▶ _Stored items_
• • • • •

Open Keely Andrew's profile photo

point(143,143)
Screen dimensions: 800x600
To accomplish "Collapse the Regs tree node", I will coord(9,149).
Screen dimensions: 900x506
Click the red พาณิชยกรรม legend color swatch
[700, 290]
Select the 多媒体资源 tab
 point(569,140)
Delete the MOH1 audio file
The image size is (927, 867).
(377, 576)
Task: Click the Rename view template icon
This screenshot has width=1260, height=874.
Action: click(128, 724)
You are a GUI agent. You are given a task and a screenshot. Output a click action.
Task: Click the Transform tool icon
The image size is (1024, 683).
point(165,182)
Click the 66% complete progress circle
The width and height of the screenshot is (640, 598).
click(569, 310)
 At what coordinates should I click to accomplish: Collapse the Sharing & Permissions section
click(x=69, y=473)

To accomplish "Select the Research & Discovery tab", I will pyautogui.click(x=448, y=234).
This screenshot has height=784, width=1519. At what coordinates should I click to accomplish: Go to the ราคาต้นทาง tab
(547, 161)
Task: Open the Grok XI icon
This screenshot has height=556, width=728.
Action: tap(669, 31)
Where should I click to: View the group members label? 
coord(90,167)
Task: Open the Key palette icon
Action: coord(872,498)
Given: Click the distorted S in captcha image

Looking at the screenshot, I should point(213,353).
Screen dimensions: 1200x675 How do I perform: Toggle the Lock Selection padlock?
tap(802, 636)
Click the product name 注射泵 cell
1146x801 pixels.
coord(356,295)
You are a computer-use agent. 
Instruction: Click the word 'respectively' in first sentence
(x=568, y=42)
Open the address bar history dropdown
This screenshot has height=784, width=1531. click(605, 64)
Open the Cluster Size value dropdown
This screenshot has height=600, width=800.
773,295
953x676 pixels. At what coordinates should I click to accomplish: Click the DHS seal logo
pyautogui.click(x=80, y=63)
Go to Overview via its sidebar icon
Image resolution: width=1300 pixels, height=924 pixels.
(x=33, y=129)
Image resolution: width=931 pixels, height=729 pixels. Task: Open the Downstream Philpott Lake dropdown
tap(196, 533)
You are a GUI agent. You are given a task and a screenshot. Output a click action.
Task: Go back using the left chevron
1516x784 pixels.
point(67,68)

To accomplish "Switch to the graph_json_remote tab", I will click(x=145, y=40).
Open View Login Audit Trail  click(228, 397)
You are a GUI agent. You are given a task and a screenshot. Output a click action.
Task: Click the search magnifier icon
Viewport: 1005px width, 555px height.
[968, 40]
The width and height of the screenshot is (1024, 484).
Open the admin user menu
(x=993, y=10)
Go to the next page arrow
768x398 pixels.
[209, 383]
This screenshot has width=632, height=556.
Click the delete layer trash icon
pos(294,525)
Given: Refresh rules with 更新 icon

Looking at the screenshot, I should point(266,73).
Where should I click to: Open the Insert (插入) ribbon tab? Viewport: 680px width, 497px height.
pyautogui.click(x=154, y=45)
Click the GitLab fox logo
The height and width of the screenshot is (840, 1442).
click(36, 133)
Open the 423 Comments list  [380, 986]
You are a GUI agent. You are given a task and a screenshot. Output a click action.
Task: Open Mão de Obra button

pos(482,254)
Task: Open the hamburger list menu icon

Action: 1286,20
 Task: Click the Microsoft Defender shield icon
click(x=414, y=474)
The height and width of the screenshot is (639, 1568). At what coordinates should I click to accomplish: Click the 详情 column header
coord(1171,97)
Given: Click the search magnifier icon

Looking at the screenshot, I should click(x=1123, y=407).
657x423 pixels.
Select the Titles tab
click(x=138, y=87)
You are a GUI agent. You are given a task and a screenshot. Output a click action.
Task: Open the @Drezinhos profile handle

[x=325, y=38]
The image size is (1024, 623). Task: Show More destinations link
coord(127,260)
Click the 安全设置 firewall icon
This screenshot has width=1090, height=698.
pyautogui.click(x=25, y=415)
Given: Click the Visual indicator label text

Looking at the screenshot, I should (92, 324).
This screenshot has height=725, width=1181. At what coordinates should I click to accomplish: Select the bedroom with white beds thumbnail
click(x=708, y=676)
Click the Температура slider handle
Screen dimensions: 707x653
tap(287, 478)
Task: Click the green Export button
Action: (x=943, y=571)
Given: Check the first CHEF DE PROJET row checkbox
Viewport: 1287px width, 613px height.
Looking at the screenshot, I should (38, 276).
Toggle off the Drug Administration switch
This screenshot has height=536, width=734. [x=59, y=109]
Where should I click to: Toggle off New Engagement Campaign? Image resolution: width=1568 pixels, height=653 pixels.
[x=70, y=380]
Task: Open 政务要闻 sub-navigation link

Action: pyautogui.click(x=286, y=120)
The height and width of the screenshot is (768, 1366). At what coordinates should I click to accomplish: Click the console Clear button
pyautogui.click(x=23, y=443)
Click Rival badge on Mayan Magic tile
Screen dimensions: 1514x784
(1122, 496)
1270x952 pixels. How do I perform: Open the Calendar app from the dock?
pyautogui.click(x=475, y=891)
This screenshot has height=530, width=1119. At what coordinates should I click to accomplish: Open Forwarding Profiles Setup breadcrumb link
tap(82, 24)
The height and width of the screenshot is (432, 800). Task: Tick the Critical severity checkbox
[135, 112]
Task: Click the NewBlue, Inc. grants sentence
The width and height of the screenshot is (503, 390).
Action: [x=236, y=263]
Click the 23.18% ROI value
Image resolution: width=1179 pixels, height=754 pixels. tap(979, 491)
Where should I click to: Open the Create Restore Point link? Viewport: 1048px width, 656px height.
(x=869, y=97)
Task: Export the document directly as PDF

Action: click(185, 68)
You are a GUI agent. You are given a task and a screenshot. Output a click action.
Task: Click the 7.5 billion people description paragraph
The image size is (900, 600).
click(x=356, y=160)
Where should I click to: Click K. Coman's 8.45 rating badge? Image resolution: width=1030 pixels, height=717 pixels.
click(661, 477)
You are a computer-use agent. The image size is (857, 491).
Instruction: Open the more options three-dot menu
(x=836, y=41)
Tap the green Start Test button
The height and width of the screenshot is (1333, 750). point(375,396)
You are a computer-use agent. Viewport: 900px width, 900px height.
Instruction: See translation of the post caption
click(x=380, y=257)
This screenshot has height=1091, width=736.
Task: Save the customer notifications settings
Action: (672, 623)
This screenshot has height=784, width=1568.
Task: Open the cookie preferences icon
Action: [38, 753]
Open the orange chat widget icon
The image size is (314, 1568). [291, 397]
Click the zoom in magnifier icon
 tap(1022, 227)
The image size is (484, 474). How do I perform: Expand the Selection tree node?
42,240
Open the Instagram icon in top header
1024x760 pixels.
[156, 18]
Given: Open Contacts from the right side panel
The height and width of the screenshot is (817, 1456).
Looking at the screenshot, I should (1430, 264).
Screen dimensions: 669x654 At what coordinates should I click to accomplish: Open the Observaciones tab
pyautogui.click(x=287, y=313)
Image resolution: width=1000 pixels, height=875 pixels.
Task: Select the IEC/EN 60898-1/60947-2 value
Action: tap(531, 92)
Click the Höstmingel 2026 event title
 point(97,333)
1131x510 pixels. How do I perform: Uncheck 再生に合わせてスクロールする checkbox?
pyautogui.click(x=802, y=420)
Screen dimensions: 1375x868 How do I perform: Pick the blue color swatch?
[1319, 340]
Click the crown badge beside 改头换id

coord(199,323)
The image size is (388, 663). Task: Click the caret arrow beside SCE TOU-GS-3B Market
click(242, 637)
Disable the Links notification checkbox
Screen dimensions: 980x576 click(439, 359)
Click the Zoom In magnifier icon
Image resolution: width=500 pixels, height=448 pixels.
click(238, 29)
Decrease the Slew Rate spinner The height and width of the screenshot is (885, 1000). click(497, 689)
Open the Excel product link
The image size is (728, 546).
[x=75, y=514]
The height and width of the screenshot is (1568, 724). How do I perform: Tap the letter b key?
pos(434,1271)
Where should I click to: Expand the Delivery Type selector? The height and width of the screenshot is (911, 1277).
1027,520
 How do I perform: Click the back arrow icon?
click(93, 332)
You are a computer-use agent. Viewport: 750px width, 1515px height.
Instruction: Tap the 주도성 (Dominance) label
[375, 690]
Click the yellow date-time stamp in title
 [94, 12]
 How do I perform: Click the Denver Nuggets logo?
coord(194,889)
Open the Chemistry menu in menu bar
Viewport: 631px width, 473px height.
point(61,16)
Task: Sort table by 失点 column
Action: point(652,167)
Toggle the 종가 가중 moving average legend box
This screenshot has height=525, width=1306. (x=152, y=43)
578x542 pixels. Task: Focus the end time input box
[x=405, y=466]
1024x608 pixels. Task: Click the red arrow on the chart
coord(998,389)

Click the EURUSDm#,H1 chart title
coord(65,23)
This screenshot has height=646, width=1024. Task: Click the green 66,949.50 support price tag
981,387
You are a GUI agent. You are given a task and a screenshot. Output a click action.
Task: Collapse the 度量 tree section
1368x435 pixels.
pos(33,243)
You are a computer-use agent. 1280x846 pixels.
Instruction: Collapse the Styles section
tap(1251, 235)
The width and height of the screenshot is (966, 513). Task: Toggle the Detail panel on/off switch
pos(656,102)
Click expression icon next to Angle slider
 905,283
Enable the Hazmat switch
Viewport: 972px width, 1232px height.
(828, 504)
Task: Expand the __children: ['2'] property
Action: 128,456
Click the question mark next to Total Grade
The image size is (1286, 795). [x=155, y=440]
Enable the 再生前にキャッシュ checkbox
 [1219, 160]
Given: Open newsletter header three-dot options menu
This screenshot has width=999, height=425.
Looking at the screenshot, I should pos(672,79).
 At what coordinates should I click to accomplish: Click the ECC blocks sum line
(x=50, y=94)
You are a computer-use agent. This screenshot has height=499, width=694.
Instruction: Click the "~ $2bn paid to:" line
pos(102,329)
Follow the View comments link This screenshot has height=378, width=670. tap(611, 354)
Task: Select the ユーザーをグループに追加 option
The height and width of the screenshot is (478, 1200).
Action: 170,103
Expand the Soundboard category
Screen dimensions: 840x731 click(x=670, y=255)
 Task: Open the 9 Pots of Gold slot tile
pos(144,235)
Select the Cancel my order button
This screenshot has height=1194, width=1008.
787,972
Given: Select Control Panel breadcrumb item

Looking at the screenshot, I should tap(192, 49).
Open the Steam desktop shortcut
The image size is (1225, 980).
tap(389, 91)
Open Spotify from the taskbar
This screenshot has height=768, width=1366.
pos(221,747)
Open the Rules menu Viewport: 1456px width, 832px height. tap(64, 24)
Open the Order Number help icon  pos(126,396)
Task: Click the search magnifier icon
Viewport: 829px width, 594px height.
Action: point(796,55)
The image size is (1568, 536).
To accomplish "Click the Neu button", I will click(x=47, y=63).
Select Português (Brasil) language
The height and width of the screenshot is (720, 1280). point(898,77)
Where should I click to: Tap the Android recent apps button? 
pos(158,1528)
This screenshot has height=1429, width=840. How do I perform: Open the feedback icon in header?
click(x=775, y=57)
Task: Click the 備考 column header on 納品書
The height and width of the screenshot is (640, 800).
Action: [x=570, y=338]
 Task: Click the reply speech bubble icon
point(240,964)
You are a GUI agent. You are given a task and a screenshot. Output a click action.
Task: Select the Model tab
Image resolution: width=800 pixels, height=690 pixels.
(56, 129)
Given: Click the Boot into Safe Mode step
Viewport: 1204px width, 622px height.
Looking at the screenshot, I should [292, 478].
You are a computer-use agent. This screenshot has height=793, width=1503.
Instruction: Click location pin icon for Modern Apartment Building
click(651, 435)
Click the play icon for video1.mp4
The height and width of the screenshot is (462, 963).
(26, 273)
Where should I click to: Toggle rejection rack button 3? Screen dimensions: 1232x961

• • • • •

▶ _INSTRUCTIONS FOR THE TASK_
From the line that has "Viewport: 1204px width, 622px height." through the line that has "has height=793, width=1503.", copy every line exactly as it appears above, and leave out all others.

▶ _TASK RESULT_
Viewport: 1204px width, 622px height.
Looking at the screenshot, I should [292, 478].
You are a computer-use agent. This screenshot has height=793, width=1503.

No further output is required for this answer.